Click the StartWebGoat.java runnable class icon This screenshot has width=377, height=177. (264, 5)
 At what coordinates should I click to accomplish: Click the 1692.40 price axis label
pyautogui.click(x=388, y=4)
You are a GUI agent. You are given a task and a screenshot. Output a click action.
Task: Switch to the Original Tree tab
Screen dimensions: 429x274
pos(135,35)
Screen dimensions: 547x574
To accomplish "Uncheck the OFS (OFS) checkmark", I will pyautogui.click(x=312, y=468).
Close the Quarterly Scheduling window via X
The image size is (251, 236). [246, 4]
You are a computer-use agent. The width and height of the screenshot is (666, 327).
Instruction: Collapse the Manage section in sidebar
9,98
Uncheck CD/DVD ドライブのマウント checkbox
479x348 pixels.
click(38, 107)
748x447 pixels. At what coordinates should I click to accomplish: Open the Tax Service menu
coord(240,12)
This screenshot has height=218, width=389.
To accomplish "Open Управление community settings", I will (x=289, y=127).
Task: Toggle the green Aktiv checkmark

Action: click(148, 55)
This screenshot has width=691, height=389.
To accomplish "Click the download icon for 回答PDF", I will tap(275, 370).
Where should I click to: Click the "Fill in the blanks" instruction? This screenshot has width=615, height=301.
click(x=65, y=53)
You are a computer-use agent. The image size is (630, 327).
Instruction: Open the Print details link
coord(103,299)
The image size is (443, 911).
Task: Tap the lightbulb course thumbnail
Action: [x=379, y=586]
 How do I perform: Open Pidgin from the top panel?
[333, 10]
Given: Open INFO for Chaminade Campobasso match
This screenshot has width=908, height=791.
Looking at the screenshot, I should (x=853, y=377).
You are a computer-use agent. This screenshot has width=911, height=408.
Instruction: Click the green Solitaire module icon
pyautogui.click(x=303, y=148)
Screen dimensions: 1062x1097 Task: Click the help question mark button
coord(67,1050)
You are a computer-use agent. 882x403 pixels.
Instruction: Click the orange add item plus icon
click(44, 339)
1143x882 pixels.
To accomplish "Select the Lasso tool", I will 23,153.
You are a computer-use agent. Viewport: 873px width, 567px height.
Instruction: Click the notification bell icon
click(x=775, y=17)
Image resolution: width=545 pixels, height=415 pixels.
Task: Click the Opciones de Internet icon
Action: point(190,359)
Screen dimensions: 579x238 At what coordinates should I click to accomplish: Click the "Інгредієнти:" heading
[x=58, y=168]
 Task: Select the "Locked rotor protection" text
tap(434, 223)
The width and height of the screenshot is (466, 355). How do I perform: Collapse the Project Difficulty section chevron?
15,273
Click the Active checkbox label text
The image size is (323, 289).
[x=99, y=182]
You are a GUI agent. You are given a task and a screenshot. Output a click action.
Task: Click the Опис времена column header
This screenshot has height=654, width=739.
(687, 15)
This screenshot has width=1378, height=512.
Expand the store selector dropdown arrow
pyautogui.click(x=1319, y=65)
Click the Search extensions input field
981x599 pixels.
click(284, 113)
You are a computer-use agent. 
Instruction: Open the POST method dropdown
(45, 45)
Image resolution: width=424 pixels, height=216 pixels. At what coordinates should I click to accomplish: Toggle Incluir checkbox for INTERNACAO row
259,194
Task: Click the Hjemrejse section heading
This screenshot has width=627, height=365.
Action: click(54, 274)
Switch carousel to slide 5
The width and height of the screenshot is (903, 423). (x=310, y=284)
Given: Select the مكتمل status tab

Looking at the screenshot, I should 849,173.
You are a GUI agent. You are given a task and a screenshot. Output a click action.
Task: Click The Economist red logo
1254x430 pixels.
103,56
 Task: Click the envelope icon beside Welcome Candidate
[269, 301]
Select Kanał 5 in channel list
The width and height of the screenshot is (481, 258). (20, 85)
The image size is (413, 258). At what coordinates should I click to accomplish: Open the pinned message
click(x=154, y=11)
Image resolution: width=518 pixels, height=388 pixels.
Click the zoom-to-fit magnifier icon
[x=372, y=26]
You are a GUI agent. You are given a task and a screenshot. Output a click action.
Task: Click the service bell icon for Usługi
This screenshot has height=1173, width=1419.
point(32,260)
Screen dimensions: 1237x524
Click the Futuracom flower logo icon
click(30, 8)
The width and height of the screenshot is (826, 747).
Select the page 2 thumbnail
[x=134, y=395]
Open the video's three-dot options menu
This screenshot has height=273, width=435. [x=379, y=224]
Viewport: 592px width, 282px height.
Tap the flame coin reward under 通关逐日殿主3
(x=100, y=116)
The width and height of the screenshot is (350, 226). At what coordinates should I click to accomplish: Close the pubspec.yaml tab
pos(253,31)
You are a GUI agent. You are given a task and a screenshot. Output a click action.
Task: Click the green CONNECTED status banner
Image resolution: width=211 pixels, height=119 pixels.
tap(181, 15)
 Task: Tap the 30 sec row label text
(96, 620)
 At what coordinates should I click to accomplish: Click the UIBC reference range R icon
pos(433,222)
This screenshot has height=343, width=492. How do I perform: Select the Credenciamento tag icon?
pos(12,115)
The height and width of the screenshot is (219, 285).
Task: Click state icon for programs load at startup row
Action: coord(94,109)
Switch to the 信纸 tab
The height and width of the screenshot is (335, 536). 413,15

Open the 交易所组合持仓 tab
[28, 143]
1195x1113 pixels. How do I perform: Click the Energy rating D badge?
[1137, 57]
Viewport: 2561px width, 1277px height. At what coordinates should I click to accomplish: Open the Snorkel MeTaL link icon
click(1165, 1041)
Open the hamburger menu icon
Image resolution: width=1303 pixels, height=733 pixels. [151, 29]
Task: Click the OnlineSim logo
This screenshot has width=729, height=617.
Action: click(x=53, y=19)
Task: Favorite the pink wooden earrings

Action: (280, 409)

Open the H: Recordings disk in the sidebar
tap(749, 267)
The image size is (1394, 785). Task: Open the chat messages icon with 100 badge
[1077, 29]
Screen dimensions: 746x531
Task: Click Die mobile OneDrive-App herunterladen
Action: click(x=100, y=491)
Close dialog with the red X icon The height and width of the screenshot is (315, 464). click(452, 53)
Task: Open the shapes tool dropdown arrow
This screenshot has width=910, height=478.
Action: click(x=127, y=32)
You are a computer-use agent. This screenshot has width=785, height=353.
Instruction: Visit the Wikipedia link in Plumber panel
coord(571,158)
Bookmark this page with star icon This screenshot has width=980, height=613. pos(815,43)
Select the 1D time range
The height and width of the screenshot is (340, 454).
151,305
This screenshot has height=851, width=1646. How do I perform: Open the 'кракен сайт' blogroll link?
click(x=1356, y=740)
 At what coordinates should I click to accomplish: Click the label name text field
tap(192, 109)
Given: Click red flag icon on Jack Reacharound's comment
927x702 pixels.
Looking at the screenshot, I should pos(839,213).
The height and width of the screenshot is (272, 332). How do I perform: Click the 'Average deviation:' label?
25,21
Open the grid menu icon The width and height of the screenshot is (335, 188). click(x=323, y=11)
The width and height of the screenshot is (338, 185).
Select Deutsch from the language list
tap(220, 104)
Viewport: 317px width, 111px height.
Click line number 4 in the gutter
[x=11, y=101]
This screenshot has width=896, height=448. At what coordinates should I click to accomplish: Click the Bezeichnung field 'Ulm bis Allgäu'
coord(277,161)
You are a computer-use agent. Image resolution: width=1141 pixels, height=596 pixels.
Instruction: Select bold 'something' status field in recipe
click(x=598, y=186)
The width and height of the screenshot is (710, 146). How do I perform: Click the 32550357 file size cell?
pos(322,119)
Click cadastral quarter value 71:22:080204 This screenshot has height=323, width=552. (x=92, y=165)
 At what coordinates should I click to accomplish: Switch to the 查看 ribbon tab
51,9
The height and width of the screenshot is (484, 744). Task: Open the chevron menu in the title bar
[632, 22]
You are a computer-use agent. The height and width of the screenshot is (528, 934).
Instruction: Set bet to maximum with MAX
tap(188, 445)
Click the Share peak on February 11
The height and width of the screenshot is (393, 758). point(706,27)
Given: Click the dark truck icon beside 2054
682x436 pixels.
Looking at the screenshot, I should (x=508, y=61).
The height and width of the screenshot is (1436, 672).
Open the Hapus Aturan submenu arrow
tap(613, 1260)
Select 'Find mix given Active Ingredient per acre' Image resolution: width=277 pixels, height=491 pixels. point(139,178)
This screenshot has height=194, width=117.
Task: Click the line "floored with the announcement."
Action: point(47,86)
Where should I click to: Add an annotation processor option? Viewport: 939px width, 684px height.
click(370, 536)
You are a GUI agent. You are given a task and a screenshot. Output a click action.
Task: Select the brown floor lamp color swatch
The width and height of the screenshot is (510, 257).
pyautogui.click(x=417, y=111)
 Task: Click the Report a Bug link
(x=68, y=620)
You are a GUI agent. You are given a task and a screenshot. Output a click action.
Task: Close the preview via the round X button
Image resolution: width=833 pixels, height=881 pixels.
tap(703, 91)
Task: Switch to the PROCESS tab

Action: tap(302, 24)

======

What you will do: Could you retype exactly the lines from the one containing "Task: Close the" through the final line of the data above, and no others?

Response to the task:
Task: Close the preview via the round X button
Image resolution: width=833 pixels, height=881 pixels.
tap(703, 91)
Task: Switch to the PROCESS tab

Action: tap(302, 24)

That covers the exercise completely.